Developing musical ideas into musical enterprises isn’t easy. As soon as someone in the business expresses interest in an artist, the artist puts in a mental note to order the Ferrari. Make mine red, please. Hell, I’ll have another one in yellow.
I’m not kidding. I was an artist once.
Artists often tell us that they don’t know enough about the business, but they do know how to make music. I often only half agree with the latter, but the former is clear and that’s why artists need sensible business advice.
This is sensible advice: in the music business, there is no business without music.
Music that shows promise ought to be worked on, so that its potential becomes something actual.
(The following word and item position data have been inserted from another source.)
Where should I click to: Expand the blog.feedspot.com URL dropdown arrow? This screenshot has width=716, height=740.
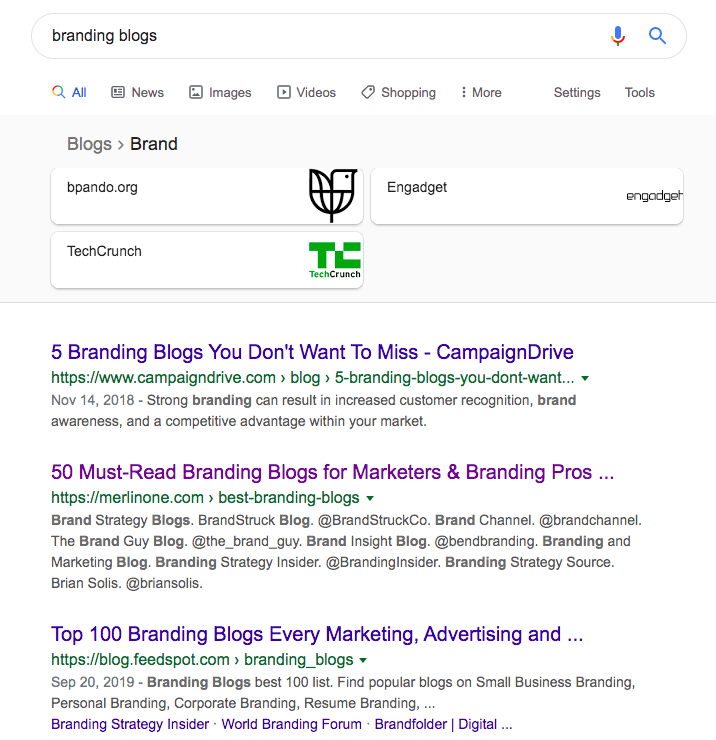363,660
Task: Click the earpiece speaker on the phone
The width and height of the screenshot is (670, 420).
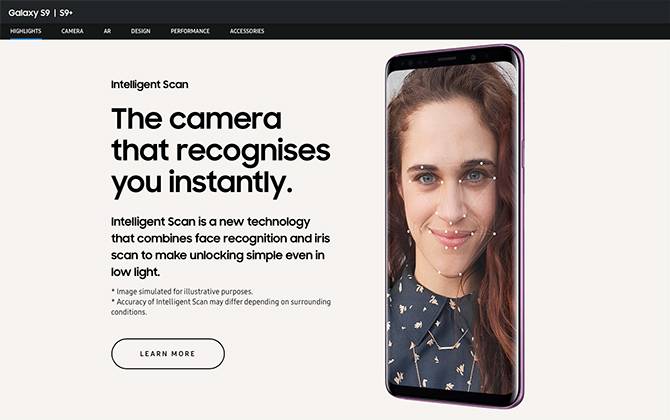Action: 447,59
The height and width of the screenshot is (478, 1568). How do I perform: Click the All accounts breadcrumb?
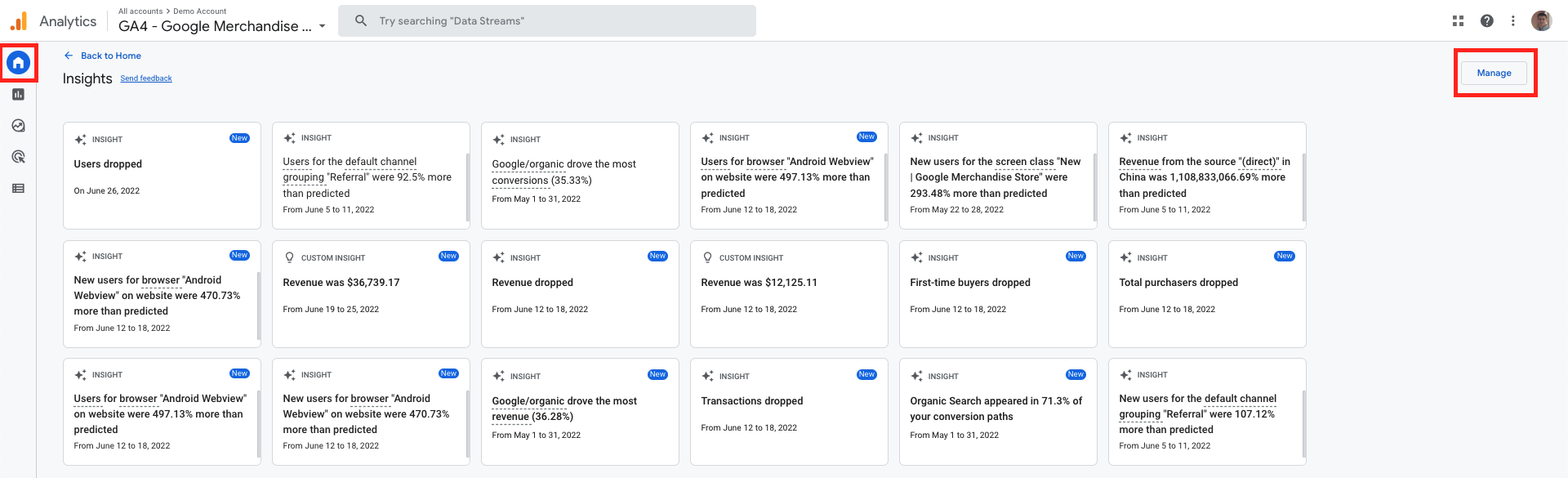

It’s astonishing that so many promising artists I speak with ignore this, opting instead to go on TuneCore and then blame the public when they continue to prefer their favourite bands over something that’s not quite ready yet.
Technology gave artists the option to release every home demo they ever recorded. It also took away the opportunity to face rejection, which is painful and, also, helps the process of artistic development.
A suggested solution is to write more, write with others and to allow the process more time.
The Beatles didn’t write the legendary stuff until their mid 20s, having written a fair amount of songs by then.
A strong musical idea is a good starting point.
I’ve sat through endless discussions where someone tries to explain a good idea for a song into existence. It never works. A song has to be written, arranged and played, and the nuts and bolts have to work in a very real, technical and practical way. What doesn’t work cannot be debated into greatness with words.
Inspiration is magical. Writing, arranging and producing are practical endeavours that rely on technical skills and, often, knowledge of musical theory.
A suggested solution is to find and team up with people with that knowledge.
When the best band on a local bill goes head to head with the best bands on bills in other locations, someone will not get through to the next round. In music, this process is repeated until only Ed Sheeran is left standing.
A suggested solution is a year or three of shit low level gigs. It’s not glamorous, but when everyone knows someone who saw Ed Sheeran at a small gig before he made it – one of the hundreds he did – you just have to accept that either you put in the hours and take the life risk it involves, or you guarantee a permanent residency as the best local band.
Many new artists feel that a manager’s main job is to deliver exposure, like big showcases or support slots. Yet, exposure doesn’t improve anyone. Premature exposure just makes more people aware of what isn’t there yet. In the beginning of a project, a far more plausible job for a manager is to help an artist improve artistically.
When you’ve got something amazing to expose, it’s worth remembering that campaigns aren’t events. They’re processes. Good reactions to a record allow a campaign to grow. When all the best local bands who get played on BBC Introducing go head to head for inclusion on the national show, some won’t make it. In the end, only Drake will dominate the Radio 1 playlist. Or Coldplay.
An old manager friend – a seasoned campaigner – has a great way of working. He’ll call to talk about a new band he is developing. “I’ve worked with them for six months and I’ve got rid of the drummer. Now we’re ready to start writing songs”.
Friendships can get in the way of careers. Some people just aren’t good enough. If someone can’t play by the time they’ve hit their 20s… someone in the business, if a band has been lucky enough to get their attention, is going to suggest making changes.
Modern social media lead culture, fixated on celebrity and talent shows, feeds the feeling that unless everything happens all at once and BIGLY it’s not good enough. The ease and comfort of the DIY counter culture is seductive for reasons too obvious to state: no one says no or demands better. Some people like it like that.
The truth is that it won’t be easy or comfortable and it won’t happen fast.
Art needs time to develop. Popular music is like finger painting is to Picasso. Hardly high brow. But it’s still art.
Those engaged in creating ought to chill and write a great song. The rest will come as sure as the sun will rise.